Hope y'all don't mind - some are asking for pics of some of the seed I sent out. I'm not sure that this one from EmmaGrace is a stable cultivar, so can't put it in PlantFiles.
It sure acted like the description she gave it: "Rosey-Red, Blooms Like Crazy". Unlike most other I. nil cultivars I've grown, it had 2 to 3 flowers to each pedicel. The flowers were smaller, but so much more prolific than many other nils. From underneath the arbor where they bloomed, the color shone.
Those are really nice photos you took. I've got some Rosy Red seeds but they are from someone else. So, I won't be any help here.
hopefully someone else has some growing.
These two are from the 2nd year grow out from seeds that came from EmmaGrace with the description - an I. youjiro seedling "Baby Blue and Pale Pink" (I never saw any pinks). The variety within this generation was interesting. The pics that Luvsgrtdanes posted above - http://davesgarden.com/community/forums/p.php?pid=4279382 & http://davesgarden.com/community/forums/p.php?pid=4279389 - are from the same generation of seeds descended from "Baby Blue and Pale Pink" that are posted here. The larger pale blue one to the left was 36-2, 3 in my garden, and the smaller one with lighter panels in the star to the right was 38-1. 38-1 actually had the effect of appearing a very dark, velvety purple, with a design I loved.

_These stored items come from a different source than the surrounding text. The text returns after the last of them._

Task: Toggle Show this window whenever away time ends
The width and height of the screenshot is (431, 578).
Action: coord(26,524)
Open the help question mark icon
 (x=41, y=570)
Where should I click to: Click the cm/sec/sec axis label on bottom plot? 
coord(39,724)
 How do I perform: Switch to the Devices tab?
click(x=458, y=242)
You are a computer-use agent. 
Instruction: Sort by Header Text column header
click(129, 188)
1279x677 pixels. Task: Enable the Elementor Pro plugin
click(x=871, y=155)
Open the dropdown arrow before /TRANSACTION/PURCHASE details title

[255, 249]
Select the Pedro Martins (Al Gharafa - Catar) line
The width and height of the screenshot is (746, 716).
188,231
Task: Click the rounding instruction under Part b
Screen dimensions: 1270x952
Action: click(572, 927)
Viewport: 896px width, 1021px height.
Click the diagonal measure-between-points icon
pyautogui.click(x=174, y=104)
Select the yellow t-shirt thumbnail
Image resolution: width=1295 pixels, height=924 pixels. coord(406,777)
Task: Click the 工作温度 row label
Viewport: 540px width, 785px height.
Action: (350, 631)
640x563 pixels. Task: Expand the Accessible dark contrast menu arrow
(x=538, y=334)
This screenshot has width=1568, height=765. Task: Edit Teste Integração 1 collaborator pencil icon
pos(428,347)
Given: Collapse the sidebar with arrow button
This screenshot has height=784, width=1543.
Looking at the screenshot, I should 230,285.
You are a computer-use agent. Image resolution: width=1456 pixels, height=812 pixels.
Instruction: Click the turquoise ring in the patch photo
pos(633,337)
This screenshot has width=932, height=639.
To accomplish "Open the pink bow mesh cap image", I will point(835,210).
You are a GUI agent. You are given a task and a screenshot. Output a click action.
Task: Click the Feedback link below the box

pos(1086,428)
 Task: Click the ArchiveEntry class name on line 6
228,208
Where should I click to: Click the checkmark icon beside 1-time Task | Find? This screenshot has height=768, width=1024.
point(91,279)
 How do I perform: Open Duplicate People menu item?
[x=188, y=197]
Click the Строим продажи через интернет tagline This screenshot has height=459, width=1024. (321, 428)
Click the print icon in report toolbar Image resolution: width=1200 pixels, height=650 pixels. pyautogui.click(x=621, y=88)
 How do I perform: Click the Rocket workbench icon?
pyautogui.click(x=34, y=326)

Now, I did germinate two of the Baby Blue and Pale Pink with this batch from your seeds from last year. Hopefully I will do them justice..lol. those are really nice too. Maybe we will see a pink one.
I sure would like to see pics of others' "Rosey-Red" (that was her spelling) seeds. Do you know if it's characteristic of the nils to have one flower per pedicel, or are they known to have more than one sharing the same pedicel?
This looks like an interesting one to breed with.
Alrighty, I'll see who I got them from and also see if I can get them sown. I think these were Youjiros that I got with that name. I'll double check though.
Oops - crossed in cyberspace. For a long time, I had an aversion to pink, for reasons unbeknownst to me. But, on morning glories, who has ever seen a color they didn't like? I'm serous - I've heard some grumblings around here, and I'm very curious to know what constitutes an unlikeable mg.
Anyway, after last summer's mg vines, I no longer have any color dislikes. I wish I had more black flowers to grow with the gray mgs - who'd have thought THOSE two colors - especially together - would have any charm?
By the time this forum gets through with me, there won't be a color under the sun I will dislike.
You know, I've had several of the I. nil Chocolate flowers in cluster like flowers and also the Tie Dyes, so I guess they can have both. Sorry, I had hit send too fast.